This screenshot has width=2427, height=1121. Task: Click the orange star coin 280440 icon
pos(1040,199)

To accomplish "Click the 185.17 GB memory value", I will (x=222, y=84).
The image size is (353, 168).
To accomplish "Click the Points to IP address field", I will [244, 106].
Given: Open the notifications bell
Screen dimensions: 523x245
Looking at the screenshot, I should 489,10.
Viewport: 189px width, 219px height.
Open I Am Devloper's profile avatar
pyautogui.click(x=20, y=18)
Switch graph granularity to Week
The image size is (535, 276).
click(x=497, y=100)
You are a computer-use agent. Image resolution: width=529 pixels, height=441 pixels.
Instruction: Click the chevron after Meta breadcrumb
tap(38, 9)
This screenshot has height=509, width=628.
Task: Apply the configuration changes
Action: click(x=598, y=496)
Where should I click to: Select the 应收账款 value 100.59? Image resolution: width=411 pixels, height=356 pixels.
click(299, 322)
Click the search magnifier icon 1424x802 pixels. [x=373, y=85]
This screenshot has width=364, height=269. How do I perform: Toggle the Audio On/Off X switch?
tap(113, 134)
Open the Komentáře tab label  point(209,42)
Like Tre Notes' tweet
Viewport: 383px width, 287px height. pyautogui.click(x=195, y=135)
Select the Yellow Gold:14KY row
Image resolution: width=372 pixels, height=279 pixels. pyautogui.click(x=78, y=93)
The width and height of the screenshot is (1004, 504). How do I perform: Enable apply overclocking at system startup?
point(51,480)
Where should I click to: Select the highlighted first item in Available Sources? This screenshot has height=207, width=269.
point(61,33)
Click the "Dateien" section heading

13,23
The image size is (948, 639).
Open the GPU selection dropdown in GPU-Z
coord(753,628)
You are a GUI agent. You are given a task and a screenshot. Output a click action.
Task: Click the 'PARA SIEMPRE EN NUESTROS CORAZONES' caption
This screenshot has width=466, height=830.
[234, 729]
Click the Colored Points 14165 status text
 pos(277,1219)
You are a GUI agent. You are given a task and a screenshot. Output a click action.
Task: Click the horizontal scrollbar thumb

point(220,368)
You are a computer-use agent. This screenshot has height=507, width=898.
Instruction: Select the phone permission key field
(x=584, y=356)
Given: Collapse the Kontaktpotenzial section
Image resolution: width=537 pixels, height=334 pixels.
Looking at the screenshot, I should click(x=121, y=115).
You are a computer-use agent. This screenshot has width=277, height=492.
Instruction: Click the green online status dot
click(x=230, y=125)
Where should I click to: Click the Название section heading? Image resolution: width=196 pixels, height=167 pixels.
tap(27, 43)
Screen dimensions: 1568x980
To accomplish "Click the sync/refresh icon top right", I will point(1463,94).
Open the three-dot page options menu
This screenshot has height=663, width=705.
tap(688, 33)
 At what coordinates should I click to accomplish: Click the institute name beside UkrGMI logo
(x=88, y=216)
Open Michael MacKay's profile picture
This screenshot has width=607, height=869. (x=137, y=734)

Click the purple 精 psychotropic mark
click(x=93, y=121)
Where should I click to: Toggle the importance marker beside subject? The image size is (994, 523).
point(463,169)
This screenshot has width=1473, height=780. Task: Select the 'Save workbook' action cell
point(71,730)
--------
#### Task
The material above must be returned word for word, complete.

#### Solution to this exercise
This screenshot has width=2427, height=1121. Task: Click the orange star coin 280440 icon
pos(1040,199)

To accomplish "Click the 185.17 GB memory value", I will (x=222, y=84).
The image size is (353, 168).
To accomplish "Click the Points to IP address field", I will [244, 106].
Given: Open the notifications bell
Screen dimensions: 523x245
Looking at the screenshot, I should 489,10.
Viewport: 189px width, 219px height.
Open I Am Devloper's profile avatar
pyautogui.click(x=20, y=18)
Switch graph granularity to Week
The image size is (535, 276).
click(x=497, y=100)
You are a computer-use agent. Image resolution: width=529 pixels, height=441 pixels.
Instruction: Click the chevron after Meta breadcrumb
tap(38, 9)
This screenshot has height=509, width=628.
Task: Apply the configuration changes
Action: click(x=598, y=496)
Where should I click to: Select the 应收账款 value 100.59? Image resolution: width=411 pixels, height=356 pixels.
click(299, 322)
Click the search magnifier icon 1424x802 pixels. [x=373, y=85]
This screenshot has width=364, height=269. How do I perform: Toggle the Audio On/Off X switch?
tap(113, 134)
Open the Komentáře tab label  point(209,42)
Like Tre Notes' tweet
Viewport: 383px width, 287px height. pyautogui.click(x=195, y=135)
Select the Yellow Gold:14KY row
Image resolution: width=372 pixels, height=279 pixels. pyautogui.click(x=78, y=93)
The width and height of the screenshot is (1004, 504). How do I perform: Enable apply overclocking at system startup?
point(51,480)
Where should I click to: Select the highlighted first item in Available Sources? This screenshot has height=207, width=269.
point(61,33)
Click the "Dateien" section heading

13,23
The image size is (948, 639).
Open the GPU selection dropdown in GPU-Z
coord(753,628)
You are a GUI agent. You are given a task and a screenshot. Output a click action.
Task: Click the 'PARA SIEMPRE EN NUESTROS CORAZONES' caption
This screenshot has width=466, height=830.
[234, 729]
Click the Colored Points 14165 status text
 pos(277,1219)
You are a GUI agent. You are given a task and a screenshot. Output a click action.
Task: Click the horizontal scrollbar thumb

point(220,368)
You are a computer-use agent. This screenshot has height=507, width=898.
Instruction: Select the phone permission key field
(x=584, y=356)
Given: Collapse the Kontaktpotenzial section
Image resolution: width=537 pixels, height=334 pixels.
Looking at the screenshot, I should click(x=121, y=115).
You are a computer-use agent. This screenshot has width=277, height=492.
Instruction: Click the green online status dot
click(x=230, y=125)
Where should I click to: Click the Название section heading? Image resolution: width=196 pixels, height=167 pixels.
tap(27, 43)
Screen dimensions: 1568x980
To accomplish "Click the sync/refresh icon top right", I will point(1463,94).
Open the three-dot page options menu
This screenshot has height=663, width=705.
tap(688, 33)
 At what coordinates should I click to accomplish: Click the institute name beside UkrGMI logo
(x=88, y=216)
Open Michael MacKay's profile picture
This screenshot has width=607, height=869. (x=137, y=734)

Click the purple 精 psychotropic mark
click(x=93, y=121)
Where should I click to: Toggle the importance marker beside subject? The image size is (994, 523).
point(463,169)
This screenshot has width=1473, height=780. Task: Select the 'Save workbook' action cell
point(71,730)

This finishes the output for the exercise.